# RECORDS FOR THE TASK:
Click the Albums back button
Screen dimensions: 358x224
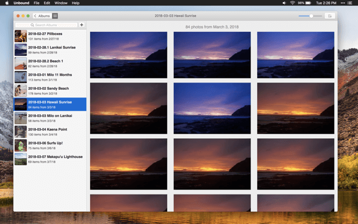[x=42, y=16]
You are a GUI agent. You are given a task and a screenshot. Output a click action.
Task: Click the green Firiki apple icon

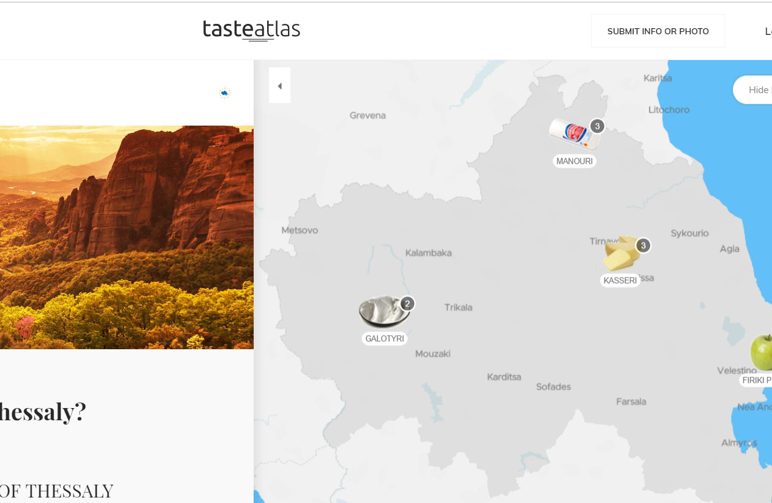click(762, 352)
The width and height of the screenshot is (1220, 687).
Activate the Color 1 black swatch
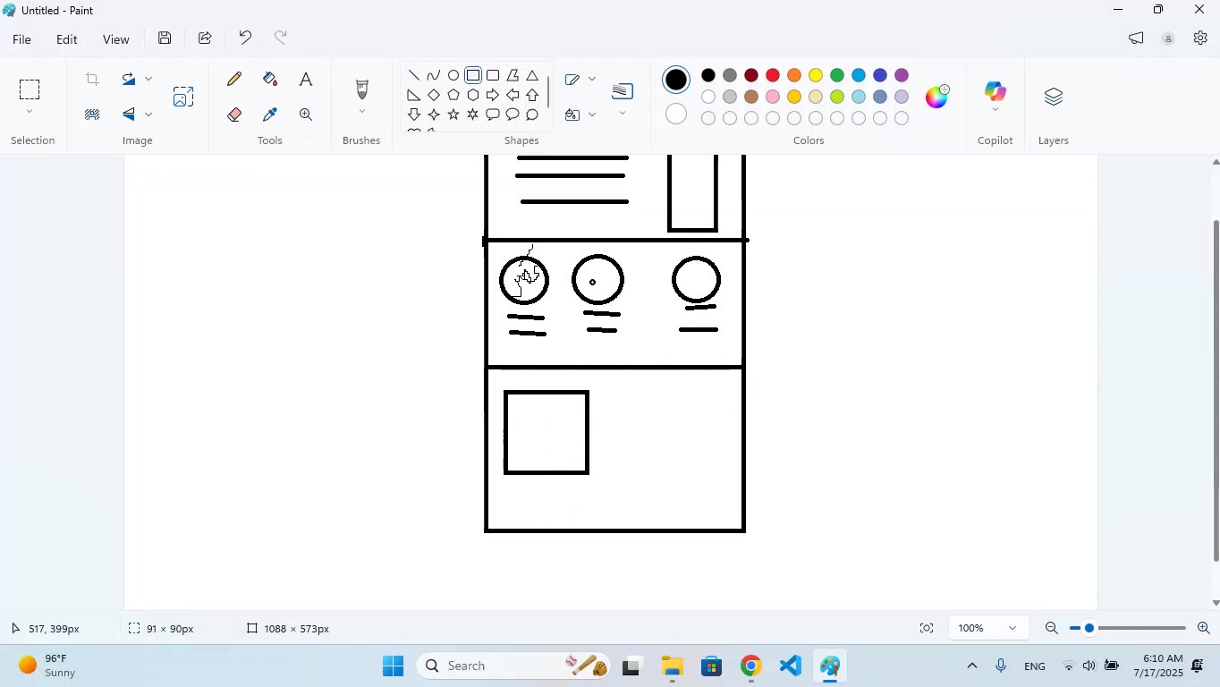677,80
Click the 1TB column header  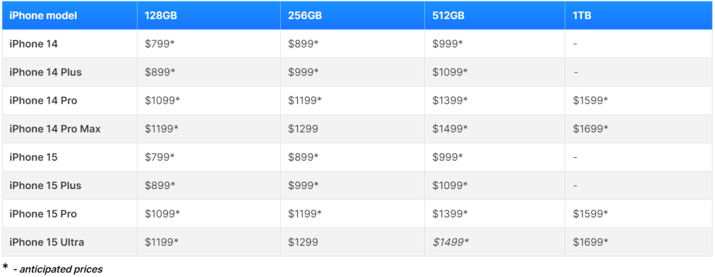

# WORK TO BE COMPLETED:
Exactly as written, print each entry, leaving all pictures out.

# RESPONSE TO THIS TASK:
Click the Albums back button
Screen dimensions: 358x224
[x=42, y=16]
You are a GUI agent. You are given a task and a screenshot. Output a click action.
Task: Click the green Firiki apple icon

click(762, 352)
The width and height of the screenshot is (1220, 687).
Activate the Color 1 black swatch
677,80
Click the 1TB column header  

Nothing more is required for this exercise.